[Dataset entries]
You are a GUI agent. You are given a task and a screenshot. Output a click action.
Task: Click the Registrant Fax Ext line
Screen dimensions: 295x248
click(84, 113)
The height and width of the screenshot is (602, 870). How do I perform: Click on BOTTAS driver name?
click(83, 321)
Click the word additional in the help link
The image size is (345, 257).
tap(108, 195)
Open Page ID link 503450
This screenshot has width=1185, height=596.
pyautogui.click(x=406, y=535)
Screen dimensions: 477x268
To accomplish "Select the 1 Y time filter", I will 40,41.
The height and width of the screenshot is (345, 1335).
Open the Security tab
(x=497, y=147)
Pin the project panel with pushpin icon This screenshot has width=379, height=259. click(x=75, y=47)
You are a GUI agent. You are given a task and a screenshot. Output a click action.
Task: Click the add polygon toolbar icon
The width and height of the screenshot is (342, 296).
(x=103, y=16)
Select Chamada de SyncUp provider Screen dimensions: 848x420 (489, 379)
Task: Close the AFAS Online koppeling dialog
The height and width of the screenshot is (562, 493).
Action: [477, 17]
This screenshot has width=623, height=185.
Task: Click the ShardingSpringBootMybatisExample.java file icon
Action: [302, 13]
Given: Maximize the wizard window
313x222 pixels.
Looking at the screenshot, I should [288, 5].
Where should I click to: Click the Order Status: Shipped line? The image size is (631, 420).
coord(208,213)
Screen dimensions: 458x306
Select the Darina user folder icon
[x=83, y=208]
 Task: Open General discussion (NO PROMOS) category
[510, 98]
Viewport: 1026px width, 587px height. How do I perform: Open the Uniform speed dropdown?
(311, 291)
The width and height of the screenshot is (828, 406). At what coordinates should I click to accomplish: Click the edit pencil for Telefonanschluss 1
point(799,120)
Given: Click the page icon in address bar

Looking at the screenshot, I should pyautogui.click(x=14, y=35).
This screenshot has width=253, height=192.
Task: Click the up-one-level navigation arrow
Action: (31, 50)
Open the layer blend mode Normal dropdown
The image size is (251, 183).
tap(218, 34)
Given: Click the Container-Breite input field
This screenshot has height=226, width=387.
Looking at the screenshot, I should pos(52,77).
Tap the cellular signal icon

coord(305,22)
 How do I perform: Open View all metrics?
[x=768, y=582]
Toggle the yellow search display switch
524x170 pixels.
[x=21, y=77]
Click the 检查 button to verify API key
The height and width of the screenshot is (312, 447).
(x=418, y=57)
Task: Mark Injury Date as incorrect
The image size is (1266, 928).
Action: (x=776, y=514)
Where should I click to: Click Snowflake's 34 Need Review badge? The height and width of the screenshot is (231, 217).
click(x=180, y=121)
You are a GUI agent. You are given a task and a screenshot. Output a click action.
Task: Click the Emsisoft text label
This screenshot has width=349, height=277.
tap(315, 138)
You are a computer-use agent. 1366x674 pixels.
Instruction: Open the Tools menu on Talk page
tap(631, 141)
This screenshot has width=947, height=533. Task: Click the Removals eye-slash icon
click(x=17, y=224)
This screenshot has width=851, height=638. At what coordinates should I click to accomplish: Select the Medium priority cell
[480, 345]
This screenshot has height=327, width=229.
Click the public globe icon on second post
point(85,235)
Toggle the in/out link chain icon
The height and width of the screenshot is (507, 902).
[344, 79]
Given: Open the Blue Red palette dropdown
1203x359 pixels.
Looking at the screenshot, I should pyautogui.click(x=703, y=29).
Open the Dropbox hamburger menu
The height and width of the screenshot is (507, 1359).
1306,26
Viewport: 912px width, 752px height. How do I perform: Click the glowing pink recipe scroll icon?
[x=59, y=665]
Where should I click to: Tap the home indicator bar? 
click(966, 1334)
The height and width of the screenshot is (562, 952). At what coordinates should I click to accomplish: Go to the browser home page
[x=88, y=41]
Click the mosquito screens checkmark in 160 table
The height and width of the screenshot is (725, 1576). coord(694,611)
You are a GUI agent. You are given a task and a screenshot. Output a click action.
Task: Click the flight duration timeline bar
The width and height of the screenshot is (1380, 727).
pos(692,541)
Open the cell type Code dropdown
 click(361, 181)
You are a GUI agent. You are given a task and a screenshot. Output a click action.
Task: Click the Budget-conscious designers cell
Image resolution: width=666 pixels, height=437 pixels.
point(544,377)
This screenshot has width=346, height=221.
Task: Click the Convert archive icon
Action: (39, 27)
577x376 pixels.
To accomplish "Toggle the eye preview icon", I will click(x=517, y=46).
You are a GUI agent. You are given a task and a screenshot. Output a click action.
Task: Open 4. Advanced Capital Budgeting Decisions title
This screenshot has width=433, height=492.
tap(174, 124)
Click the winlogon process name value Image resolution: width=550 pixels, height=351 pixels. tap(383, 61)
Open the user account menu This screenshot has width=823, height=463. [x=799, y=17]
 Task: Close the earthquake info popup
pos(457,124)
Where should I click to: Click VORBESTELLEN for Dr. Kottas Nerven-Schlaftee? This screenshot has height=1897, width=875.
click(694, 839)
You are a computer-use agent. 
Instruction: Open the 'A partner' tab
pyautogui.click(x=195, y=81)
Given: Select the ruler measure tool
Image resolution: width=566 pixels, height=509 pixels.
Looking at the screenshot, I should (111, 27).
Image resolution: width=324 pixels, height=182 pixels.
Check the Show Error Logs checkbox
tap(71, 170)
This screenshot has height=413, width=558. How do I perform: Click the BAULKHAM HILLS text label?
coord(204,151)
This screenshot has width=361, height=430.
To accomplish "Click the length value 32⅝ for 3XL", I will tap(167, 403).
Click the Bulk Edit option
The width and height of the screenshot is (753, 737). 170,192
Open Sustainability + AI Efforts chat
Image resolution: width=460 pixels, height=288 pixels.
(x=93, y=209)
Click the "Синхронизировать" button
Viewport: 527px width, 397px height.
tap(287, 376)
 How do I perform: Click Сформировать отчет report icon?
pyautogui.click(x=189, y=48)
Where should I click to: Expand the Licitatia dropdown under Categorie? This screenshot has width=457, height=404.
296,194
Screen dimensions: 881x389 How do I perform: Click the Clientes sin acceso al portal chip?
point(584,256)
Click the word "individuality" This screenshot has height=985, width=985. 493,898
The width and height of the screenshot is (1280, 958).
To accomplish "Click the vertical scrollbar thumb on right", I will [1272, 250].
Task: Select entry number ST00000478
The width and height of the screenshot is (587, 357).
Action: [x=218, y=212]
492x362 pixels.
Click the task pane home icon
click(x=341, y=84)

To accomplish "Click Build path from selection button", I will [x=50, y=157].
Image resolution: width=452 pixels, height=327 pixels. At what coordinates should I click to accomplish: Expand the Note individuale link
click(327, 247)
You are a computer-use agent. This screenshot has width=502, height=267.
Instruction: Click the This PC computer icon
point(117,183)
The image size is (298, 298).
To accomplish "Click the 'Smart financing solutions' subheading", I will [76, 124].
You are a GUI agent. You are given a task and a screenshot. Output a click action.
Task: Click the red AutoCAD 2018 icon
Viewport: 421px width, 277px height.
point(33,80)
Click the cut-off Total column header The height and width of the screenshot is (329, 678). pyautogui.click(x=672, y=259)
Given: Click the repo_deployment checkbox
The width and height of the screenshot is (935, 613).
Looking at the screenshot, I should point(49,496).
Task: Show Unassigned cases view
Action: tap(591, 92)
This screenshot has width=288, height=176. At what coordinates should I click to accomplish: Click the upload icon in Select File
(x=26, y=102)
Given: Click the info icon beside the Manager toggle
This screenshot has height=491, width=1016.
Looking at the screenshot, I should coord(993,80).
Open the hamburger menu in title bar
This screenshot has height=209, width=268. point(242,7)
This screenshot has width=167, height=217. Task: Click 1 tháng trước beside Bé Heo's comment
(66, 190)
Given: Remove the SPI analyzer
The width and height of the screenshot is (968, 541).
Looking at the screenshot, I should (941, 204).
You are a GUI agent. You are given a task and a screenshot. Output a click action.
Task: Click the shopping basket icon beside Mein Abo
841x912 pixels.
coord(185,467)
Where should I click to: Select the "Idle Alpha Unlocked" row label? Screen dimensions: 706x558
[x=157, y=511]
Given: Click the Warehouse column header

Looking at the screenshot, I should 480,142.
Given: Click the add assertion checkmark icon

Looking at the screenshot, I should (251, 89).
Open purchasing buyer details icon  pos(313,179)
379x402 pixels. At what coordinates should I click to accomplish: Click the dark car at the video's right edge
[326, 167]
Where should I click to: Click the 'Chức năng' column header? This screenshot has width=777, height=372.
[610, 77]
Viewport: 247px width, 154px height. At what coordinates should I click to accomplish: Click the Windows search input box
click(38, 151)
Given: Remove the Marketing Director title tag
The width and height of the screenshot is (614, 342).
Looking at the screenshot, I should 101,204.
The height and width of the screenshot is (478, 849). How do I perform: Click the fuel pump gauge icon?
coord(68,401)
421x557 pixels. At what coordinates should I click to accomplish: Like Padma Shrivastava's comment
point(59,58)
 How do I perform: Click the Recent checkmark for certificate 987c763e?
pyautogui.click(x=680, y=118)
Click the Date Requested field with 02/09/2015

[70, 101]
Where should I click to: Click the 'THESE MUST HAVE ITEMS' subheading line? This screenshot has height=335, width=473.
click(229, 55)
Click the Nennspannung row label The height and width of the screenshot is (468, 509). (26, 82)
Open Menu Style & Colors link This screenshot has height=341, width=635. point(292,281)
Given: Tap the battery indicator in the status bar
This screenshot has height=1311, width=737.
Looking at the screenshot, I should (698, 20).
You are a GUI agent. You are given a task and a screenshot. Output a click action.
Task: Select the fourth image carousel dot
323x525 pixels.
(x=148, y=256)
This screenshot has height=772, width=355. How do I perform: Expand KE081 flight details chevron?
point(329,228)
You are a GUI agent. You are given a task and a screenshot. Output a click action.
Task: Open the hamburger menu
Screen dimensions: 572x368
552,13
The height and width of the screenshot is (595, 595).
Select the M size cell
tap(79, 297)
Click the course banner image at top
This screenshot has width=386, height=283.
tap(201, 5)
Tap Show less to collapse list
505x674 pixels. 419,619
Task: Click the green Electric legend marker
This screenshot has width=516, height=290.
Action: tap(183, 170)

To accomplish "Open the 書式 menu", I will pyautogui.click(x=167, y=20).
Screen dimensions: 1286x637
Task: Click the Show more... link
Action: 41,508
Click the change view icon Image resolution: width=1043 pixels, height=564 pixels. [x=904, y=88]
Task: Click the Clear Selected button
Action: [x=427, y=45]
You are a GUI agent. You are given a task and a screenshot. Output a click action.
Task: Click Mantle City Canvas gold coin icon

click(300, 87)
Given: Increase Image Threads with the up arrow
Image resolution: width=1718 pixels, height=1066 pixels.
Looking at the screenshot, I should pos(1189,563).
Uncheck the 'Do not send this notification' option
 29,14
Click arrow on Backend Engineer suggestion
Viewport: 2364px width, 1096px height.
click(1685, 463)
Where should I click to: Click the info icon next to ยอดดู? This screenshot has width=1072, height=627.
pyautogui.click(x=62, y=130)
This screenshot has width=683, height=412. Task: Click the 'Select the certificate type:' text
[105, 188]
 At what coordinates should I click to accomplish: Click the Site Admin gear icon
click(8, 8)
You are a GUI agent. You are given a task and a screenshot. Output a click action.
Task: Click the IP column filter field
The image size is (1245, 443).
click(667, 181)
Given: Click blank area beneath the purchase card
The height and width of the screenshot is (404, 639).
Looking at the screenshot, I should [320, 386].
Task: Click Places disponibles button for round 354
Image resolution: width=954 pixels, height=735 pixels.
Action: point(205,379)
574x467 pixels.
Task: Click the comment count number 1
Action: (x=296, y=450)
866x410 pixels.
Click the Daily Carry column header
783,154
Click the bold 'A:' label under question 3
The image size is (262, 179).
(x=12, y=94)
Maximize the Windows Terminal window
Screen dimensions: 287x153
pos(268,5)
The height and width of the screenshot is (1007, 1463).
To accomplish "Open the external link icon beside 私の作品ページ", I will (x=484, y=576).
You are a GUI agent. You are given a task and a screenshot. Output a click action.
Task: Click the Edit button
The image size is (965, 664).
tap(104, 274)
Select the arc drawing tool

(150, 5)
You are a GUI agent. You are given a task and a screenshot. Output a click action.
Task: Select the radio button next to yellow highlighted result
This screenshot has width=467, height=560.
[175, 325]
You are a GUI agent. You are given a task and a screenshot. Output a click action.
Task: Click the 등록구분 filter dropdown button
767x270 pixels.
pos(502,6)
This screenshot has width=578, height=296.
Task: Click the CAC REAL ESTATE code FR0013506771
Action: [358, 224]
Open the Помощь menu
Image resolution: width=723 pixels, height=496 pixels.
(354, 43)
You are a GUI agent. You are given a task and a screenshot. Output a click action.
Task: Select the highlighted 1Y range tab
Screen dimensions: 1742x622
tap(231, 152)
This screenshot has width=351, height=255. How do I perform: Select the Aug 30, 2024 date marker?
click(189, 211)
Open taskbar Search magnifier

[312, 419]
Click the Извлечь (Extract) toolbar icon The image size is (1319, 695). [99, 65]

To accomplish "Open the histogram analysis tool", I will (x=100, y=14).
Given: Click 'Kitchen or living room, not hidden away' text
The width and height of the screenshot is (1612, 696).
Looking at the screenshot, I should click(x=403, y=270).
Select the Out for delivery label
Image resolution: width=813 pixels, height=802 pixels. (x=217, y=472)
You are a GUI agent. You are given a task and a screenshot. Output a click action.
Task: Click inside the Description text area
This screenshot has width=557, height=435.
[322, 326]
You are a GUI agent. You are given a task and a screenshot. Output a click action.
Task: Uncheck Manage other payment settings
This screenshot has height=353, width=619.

About this exercise:
Throughout the data, tally the lines that hold the string "area" and report the tally alone.

Solution for this exercise:
2